The tests show that Opus 4 performs excellently on long-running tasks that require sustained focus and thousands of steps. According to Anthropic, the latest model was even able to work on code for seven hours straight without any loss of quality. That’s a big claim: LLMs have a notorious tendency to focus on the initial input, after which the output gets worse and worse.
The company is therefore positioning the new generation of models as a breakthrough in coding, advanced reasoning, and autonomous AI systems. According to Anthropic, this comes with a higher risk level than ever before: for the first time, it is activating AI Safety Level 3 protections. This should prevent Claude 4 from participating in malicious tasks that it could theoretically perform.
Practical improvements at Lovable
Lovable, a developer of “AI-driven prompt-based web and app builders” (read: vibe coding), has observed similar improvements after switching to Claude 4. The company uses Claude for its own solution.

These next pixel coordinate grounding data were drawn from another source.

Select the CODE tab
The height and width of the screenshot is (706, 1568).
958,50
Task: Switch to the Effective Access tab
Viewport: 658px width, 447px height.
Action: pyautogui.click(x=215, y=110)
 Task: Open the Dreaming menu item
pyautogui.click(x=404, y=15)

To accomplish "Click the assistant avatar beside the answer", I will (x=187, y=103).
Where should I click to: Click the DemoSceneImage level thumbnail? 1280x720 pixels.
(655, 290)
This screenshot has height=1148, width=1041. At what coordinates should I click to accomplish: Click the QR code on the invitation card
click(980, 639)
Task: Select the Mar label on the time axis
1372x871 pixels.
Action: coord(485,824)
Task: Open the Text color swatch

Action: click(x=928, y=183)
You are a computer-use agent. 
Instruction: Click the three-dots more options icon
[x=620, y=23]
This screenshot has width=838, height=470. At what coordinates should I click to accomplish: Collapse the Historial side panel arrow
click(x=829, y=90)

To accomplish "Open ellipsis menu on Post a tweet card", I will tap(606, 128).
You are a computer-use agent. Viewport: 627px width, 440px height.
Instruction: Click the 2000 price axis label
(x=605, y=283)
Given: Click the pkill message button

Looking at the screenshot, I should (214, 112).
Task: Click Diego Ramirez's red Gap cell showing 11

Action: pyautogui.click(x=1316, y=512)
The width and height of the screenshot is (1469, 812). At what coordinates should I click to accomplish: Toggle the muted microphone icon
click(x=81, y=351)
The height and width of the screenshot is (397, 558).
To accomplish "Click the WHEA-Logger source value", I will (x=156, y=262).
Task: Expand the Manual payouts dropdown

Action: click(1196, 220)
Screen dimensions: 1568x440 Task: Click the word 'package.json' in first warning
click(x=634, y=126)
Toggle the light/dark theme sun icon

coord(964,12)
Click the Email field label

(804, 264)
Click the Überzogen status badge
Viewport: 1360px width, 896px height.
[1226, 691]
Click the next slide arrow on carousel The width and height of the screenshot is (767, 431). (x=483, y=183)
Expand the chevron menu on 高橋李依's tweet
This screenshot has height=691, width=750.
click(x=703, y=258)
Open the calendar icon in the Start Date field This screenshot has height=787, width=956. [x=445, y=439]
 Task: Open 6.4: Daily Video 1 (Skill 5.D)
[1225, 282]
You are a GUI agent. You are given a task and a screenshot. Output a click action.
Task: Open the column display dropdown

In a post on X, Lovable reports that after implementing Claude 4, it has seen a 25 percent reduction in errors and an overall speed improvement of 40 percent. These improvements apply to both creating new projects and editing existing ones.
In a separate post, Lovable founder Anton Osika confirmed that “Claude 4 has eliminated most of Lovable’s errors,” referring primarily to syntax errors in coding.
Impact for developers
The improvements in Claude 4 are significant for developers who rely on AI coding tools. In theory, that’s quite a few: anyone who wants to program something without any expertise needs to get virtually error-free answers from LLMs. Syntax errors are among the most common problems in automatic code generation, and a 25 percent reduction can significantly increase productivity.
The 40 percent speed improvement also means that developers (no matter how experienced) spend less time waiting for code to be generated or edited, leading to a more efficient development process.
Enough?
With these improvements, Anthropic demonstrates that the latest generation of LLMs not only perform better in controlled benchmark tests, but also offer concrete benefits in practical applications for software development. The question is whether this is “enough,” and if so, what would be enough? Minimizing errors is a prerequisite for scoring well on benchmarks, but the reality is that reliable, consistent code generation is still a long way off.
The ultimate goal of AI model builders is, as has been repeated ad nauseam, AGI. What this ‘Artificial General Intelligence’ should actually be able to do is unclear. Should it be as good as a human? As good as the best professionals? And in which tasks? All this seems easier to define by linking a concrete task to the AGI requirement. Think of coding, where after each compilation or Run button, it becomes clear whether the programming code makes sense. However, that is not the practical limitation at the moment. Rather, Claude 4, like its predecessors, depends on high-quality prompts and a cooperative individual to fix any bugs.